Baghdad church bombings leave tiny Christian minority trembling
A spate of bombs targeting churches in Baghdad this week has Iraq’s minority Christian community trembling at the prospect of being the next victim of militants trying to reignite war.
Iraqi Christians, one of the country’s weakest ethnic or religious groups, have usually tried to steer clear of its many-sided conflict. For the most part, they manage.
While Sunni and Shi’ite Muslims killed each other by the dozen at the height of Iraq’s sectarian conflict in 2006 and 2007, Christians were rarely targeted, although sometimes they were.
(Photo: A policeman at the site of a car bomb attack on a Baghdad church, 13 July 2009/Saad Shalash)
On Sunday, in apparently coordinated attacks, five bombs went off outside churches in Baghdad, killing four people and wounding 21, including a number of Christians.
Iraqi Christians or “Messihi”, as they are called by an Arabic word related to the Hebrew term “Messiah,” number around 750,000. That makes them a tiny minority in a Muslim nation of 28 million. They are mostly concentrated around Baghdad and the violent northern city of Mosul, which is still struggling to shake off al Qaeda and other Sunni Arab insurgent groups.
Historically, though, they have got on well with their Muslim compatriots. Under Ottoman rule, non-Islamic faiths were generally respected. More recently, Saddam Hussein used to draw attention to his Chaldean Christian Deputy Prime Minister Tareq Aziz, currently doing time for assisting Saddam’s mass murders of Iraqi merchants, as an example of the Baath party’s religious tolerance.
But partly because they are small, Christians are an easy target. About 2,000 families, an estimated 12,000 people, fled Mosul after a campaign of threats and attacks on Christians there in October last year, but many have since returned.
(Photo: A man cleans up after a bomb attack on a Baghdad church, 13 July 2009/Thaier al-Sudani)
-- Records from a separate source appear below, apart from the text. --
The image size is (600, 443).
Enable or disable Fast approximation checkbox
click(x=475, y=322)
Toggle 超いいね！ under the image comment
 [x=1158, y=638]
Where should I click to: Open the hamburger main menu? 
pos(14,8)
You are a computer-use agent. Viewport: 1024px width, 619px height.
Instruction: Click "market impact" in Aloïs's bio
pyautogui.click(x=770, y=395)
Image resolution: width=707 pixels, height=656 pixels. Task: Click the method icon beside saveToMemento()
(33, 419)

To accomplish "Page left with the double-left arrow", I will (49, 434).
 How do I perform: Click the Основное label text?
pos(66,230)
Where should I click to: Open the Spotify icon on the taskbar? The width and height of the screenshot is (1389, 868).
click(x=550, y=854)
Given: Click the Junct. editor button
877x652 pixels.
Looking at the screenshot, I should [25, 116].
“Attacking Christians can have a big impact on public opinion, because they are a minority and the international media will take this news seriously. That’s what the extremists want,” William Warida, a Christian and chairman of a Baghdad human rights organisation told me. “And some extremists just don’t want the existence of Christians in this country at all.”
The country’s Christians fall into roughly two denominations, the majority Chaldeans under the authority of the Vatican and the minority Assyrians. “We are like one family, with two brothers: one is Chaldean, one is Assyrian. I have four grandsons: two are Assyrian and two Chladean,” says Assyrian Christian parliamentarian Yunadim Kanna. According to the Rome-based news agency Asianews.it, both Chaldean and Assyrian churches were attacked.
Many Iraqi Christians from both branches speak Syriac-Aramic, a semitic tongue related to old Aramaic, the language spoken by Jesus.
Today, many of them live in exile in Jordan or Syria, scared off by the chaos unleashed by the 2003 U.S.-led invasion.
(Photo: Mourners grieve at funeral of bombing victim, 14 July 2009/Mohammed Ameen)
“After Sunday, the Christians that were thinking of coming back from outside, now maybe they will change their minds,” said Warida. “This was a message to them not to come back.”
The Vatican’s procurator for Chaldean Catholics, Chorbishop Philip Najeem, gave the same analysis in an interview with Vatican Radio.